I’ve been meaning to pick up Foundation Actionscript Animation: Making Things Move for a while now. Keith Peters is a fellow contributer to IFBIN and I’ve been enjoying the cool stuff he’s been showing off in his Bit-101 Lab. After he announced that the book had gone into it’s third printing in only five months, I finally decided I had better get my butt to Barnes and Noble and pick it up.
The book is a smooth read. There’s some math involved in most chapters, but Keith keeps things flowing smoothly and reassures us that it’s nothing too complicated. He warns the reader that his definitions would probably make a mathemetition squirm, but they’re perfectly understandable to a layman. My girlfriend looked over while I was reading through a particularly technical-looking page with sin waves and trig functions and said it looked boring. I pointed out that Keith was actually explaining a pretty cool example that made an arrow point anywhere the mouse moved on the screen. She changed her mind and said “I wish my math classes in high school had cool stuff like that.”
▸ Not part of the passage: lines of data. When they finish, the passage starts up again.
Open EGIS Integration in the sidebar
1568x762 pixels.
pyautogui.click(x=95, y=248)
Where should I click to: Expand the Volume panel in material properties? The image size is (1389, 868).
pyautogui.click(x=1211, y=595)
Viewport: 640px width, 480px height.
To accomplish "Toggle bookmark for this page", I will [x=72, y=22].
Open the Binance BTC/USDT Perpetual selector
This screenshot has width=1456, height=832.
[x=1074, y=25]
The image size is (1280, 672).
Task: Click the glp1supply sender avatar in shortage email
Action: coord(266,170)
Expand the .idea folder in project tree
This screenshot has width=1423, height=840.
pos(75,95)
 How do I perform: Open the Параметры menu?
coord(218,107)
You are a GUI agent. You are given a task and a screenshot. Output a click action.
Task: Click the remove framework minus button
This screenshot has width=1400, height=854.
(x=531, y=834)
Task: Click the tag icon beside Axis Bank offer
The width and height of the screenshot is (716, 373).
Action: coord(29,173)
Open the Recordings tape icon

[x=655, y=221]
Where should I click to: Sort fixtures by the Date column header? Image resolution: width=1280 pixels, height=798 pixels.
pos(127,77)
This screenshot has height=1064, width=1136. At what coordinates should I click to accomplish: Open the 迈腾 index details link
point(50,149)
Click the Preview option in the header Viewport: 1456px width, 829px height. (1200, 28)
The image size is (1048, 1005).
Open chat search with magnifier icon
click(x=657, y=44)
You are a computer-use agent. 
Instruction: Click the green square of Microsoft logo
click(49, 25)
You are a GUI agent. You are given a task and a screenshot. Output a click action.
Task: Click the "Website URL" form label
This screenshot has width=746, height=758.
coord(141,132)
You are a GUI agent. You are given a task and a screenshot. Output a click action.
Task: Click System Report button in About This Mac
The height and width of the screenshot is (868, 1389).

I enjoy Keith’s progressive approach. He reuses a few core examples several times. Each time he returns to a particular example, the reader is sure to see a new feature or a new level of realism. While they’re pretty simple, through his descriptions I’m able to imagine that each concept can be used in unlimited ways. Often, with other books, I have trouble visualizing the same flexibility.
I prefer to do my reading in bed, but Keith’s examples make me want to go into my office and fire up Flash so I can play around too. That’s makes Foundation Actionscript Animation a lot of fun. I’d recommend it to any Flash programmer looking for a unique book that goes beyond the basics.